Around 2 p.m., a crew driving three green and white trucks from Hosanna Industries of Rochester, Pa., pulled into the municipal parking lot and asked what needed to be done.
Two women walking the streets through the devastated area carrying an oversize bag filled with boxes of doughnuts said they decided Monday night they had to do something to help.
"We were praying for the people up here, and we decided we had to help," said Toni Kurelko of Sharon.
She was accompanied by Bonnie Silvis, also of Sharon, who was walking aided by a crutch.
"I just had hip replacement surgery in August," she explained, adding that she wasn't going to let that stop her from helping.
The two women agreed to share the cost of the doughnuts and then drove to Clark, handing them out to anyone who wanted one.
Disaster relief
The Salvation Army and American Red Cross disaster relief trucks seemed to be everywhere, handing out free food and drink to emergency workers and victims of the storm and to those who came to help.

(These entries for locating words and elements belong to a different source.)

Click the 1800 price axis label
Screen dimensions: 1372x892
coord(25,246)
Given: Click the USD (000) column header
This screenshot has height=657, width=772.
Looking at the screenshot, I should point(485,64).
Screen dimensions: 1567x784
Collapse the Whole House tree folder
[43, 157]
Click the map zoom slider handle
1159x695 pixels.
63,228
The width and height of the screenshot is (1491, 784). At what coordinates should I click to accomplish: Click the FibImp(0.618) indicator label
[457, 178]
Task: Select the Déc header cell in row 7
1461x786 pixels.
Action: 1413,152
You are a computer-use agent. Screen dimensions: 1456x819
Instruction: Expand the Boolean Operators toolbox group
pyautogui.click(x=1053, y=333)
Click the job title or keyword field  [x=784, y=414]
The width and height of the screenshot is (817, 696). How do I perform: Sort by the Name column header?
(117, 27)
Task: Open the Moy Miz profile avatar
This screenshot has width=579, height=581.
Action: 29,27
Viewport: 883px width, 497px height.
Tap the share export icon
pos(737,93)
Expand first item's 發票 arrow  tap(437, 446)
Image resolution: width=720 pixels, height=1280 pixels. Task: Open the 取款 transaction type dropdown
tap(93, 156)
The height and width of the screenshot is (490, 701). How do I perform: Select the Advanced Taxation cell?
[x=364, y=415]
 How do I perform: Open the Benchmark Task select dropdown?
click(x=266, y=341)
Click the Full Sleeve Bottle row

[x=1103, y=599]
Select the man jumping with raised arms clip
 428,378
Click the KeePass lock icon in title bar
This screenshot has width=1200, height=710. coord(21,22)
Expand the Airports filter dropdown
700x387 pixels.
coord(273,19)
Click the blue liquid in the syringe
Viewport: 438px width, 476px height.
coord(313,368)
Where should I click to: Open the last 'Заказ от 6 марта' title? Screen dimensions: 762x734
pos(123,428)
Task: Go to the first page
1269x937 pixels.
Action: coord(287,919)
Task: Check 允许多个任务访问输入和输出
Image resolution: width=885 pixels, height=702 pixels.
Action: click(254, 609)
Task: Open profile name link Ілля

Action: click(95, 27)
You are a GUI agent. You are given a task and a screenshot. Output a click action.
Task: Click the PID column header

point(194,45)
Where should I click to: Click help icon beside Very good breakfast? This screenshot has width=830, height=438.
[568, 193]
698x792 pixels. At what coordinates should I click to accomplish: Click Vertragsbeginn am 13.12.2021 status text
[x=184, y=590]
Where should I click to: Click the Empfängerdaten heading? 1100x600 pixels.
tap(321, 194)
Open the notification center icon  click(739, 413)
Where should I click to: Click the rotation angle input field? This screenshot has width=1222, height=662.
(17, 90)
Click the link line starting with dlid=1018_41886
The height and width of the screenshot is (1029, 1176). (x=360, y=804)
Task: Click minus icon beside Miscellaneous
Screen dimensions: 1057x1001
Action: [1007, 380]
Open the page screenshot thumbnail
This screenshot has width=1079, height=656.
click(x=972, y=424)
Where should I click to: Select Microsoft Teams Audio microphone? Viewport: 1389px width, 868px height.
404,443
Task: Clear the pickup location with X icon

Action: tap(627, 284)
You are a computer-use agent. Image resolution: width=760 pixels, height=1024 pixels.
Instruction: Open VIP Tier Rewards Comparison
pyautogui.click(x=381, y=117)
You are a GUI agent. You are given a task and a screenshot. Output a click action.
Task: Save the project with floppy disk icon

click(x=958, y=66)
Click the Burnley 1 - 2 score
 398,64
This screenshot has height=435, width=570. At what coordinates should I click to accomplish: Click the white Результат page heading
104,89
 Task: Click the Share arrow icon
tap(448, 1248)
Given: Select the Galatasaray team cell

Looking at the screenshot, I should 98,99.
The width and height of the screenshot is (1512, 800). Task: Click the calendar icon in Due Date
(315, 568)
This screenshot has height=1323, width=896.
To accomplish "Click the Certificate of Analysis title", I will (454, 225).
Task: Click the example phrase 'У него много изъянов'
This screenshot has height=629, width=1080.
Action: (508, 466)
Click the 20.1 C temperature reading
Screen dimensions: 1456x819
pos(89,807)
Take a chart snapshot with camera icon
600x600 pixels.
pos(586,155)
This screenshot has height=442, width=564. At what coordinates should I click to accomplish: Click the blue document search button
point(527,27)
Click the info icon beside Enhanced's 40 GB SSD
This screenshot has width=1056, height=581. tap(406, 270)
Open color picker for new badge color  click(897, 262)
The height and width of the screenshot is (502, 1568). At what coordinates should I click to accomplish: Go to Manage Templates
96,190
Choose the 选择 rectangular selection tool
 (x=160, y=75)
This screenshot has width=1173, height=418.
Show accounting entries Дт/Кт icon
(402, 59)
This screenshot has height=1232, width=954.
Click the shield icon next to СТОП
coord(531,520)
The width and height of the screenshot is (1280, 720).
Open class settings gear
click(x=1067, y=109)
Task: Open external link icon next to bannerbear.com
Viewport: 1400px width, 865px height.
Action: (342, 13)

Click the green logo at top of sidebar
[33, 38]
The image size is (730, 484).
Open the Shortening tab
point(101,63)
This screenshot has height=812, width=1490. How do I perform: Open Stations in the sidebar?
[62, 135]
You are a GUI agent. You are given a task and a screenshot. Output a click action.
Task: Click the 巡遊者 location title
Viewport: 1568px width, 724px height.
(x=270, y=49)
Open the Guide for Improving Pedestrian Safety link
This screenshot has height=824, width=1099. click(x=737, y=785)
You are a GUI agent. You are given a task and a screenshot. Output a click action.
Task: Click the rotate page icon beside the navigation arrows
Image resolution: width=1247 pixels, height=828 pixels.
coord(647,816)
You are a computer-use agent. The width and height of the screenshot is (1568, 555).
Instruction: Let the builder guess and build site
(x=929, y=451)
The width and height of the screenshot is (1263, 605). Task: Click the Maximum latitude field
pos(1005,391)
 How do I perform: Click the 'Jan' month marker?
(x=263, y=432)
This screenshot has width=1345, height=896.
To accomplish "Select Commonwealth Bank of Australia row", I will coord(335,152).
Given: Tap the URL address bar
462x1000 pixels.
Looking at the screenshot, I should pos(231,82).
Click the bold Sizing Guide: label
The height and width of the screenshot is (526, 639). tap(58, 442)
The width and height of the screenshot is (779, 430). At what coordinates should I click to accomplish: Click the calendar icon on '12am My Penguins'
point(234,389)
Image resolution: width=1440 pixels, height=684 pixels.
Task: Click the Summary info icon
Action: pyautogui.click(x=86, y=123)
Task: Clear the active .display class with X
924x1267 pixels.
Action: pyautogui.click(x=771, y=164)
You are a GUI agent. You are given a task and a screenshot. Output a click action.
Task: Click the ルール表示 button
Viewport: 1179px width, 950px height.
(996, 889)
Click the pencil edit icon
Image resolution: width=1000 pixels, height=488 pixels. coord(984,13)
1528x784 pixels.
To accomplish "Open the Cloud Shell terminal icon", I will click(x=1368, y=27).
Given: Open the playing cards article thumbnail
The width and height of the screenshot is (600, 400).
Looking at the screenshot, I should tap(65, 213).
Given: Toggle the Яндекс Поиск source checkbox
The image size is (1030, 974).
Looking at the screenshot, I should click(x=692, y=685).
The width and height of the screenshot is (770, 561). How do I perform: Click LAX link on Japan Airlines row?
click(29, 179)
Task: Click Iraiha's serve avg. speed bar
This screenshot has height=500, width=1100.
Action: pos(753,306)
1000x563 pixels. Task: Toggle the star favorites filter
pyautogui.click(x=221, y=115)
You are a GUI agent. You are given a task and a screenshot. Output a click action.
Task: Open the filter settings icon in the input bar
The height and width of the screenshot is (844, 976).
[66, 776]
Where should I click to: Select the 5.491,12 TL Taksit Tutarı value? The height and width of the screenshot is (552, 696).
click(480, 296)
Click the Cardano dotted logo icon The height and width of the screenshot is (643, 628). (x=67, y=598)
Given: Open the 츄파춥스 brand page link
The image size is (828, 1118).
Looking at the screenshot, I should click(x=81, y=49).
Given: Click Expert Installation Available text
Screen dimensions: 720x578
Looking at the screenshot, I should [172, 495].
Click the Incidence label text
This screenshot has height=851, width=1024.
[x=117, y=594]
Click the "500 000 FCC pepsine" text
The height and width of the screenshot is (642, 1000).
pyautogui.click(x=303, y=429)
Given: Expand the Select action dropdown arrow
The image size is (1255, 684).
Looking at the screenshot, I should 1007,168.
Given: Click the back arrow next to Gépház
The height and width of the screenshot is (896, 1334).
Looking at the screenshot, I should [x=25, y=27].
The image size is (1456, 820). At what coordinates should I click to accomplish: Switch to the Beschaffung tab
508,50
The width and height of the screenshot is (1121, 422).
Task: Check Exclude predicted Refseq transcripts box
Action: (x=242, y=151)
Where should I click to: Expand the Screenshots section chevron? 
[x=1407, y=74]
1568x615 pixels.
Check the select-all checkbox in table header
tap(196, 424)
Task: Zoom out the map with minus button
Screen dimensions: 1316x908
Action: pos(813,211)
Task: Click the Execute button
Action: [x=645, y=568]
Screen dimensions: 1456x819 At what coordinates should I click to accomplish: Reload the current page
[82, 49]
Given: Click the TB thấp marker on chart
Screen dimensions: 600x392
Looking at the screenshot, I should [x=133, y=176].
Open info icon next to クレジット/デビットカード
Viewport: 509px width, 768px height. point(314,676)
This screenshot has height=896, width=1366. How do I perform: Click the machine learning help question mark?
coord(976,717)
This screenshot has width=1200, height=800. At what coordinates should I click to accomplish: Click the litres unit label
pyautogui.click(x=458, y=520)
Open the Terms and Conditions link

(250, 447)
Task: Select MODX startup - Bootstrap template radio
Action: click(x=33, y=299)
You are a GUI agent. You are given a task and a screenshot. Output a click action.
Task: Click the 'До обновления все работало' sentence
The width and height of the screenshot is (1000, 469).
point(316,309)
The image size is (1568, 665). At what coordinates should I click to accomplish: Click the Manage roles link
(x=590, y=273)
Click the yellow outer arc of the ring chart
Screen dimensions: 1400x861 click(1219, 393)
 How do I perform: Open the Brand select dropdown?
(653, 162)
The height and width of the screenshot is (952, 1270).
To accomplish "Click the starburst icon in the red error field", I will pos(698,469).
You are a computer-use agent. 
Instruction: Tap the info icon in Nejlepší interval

The Red Cross set up a service center in the municipal building Tuesday to assess individual family needs and was already providing services to six families, a spokeswoman said at 2 p.m. Tuesday.
Not all help was right on the site.
The Sharpsville Area School District, which includes Clark, opened its high school to anyone in Clark needing to take a shower, and counseling has been arranged for school children who lost homes or were traumatized by the tornado.
County action
Mercer County commissioners officially declared the storm-damaged area of Clark to be a disaster area Tuesday, sending that declaration to both PEMA and the Federal Emergency Management Agency in hopes that it would persuade them to make a similar declaration that could lead to government aid for cleanup.
The county has also established a Clark Area Relief Fund, said Gene Brenneman, chairman of county commissioners.
Those wishing to contribute should send checks made out to the Mercer County Treasurer but with a notation that the money is to go to the relief fund, he said.
Commissioners will determine where that money will be spent, he said.